Looking forward to seeing you next Sunday at the MMHC show.

Love,

Sue


----------



## barnbum (Jul 27, 2008)

> You said to us "I am truly blessed"


















Ahem--those of us too old for imaginiations would love to see pictures of today's smiles.....


----------



## Fred (Jul 27, 2008)

Unfortunately Karla we didn't take any pictures today but next week they Michelle Shea should be the photographer. I would post a picture of Paul and I but this darn computer won't let me! I am truly blessed with the family and friends I have [plus some pretty neat horses who understand me]. Just keep on a praying, cause I know the prayers REALLY DO WORK! Also a very special thanks to ALL who have donated to the ribbons for Linda! With me not working it has been a blessing you can only imagine! Thank you all and especially MaKayla and Sue for starting it and all my other dear friends for keeping it going. I have tears everytime I think of all the things all of you have done for me. Love to all, Linda


----------



## Fred (Jul 29, 2008)

Hate to ask but could you guys send a few prayers for strength for my husband. He is so tired and working so hard.

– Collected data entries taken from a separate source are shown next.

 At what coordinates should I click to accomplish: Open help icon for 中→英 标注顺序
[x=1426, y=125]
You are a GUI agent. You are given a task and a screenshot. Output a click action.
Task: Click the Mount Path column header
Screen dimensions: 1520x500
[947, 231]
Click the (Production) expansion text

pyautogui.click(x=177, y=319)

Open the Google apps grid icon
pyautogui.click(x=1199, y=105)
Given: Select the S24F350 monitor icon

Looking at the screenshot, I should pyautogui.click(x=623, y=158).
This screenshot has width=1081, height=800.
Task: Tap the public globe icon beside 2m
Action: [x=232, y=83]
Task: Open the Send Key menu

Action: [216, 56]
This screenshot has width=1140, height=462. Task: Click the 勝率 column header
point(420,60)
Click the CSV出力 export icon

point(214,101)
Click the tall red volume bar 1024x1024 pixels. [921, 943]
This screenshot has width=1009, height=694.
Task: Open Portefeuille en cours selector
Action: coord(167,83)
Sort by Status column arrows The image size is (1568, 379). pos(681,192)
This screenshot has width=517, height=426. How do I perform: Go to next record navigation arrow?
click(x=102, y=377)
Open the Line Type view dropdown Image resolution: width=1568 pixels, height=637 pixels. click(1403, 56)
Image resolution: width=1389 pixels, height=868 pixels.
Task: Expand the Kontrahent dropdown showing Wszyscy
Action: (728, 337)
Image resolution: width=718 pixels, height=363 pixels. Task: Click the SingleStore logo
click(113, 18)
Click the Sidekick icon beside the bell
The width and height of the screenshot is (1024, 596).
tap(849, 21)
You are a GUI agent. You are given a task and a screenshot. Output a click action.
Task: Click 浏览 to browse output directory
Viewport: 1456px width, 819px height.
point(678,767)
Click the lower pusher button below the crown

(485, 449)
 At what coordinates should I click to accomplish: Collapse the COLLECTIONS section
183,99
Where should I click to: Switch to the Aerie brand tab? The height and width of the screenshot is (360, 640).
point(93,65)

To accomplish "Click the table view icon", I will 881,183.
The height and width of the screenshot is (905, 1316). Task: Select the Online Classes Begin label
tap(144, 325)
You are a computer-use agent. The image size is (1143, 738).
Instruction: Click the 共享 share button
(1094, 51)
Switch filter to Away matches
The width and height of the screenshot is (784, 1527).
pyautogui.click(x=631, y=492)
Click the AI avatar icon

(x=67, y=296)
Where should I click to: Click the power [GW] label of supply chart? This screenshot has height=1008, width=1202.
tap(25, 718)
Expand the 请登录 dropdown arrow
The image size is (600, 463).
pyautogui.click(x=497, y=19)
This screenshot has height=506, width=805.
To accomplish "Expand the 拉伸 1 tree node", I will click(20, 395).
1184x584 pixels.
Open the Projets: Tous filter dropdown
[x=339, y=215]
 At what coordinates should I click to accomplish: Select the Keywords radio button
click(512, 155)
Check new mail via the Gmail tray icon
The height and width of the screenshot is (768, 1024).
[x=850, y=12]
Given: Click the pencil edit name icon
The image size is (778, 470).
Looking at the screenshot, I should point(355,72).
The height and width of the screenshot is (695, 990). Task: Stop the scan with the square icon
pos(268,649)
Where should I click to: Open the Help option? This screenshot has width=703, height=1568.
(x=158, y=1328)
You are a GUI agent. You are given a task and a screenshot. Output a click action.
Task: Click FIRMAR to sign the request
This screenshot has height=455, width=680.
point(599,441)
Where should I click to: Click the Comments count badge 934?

This whole thing has been really hard on him and a few prayers his way would be greatly appreciated. I know I appreciate all the ones you send me. Thank you all so much. Love to all, Linda


----------



## ChrystalPaths (Jul 29, 2008)

Oh Linda, each time I send for you, Paul gets some as well, but I shall send one just for him tonite, the young ones also.


----------



## HGFarm (Jul 29, 2008)

Absolutely Linda, prayers for your hubby too- for all your family!


----------



## luv2ridesaddleseat (Jul 29, 2008)

Prayers to your hubby, Linda. I'm sorry you guys are going through this. Keep up the good work, you're doing an awesome job!!


----------



## barnbum (Jul 29, 2008)

You betcha.



He must have a lot on his mind.


----------



## Teresa (Jul 29, 2008)

I love your attitude.....If you ever think you want to check out MD Anderson in Houston, email me. I have an extra bedroom and live in Cypress not too far from Houston.

Vickie, Journeys End, is my farrier.......so you can get an update from her to make sure that I am not a computer stalker.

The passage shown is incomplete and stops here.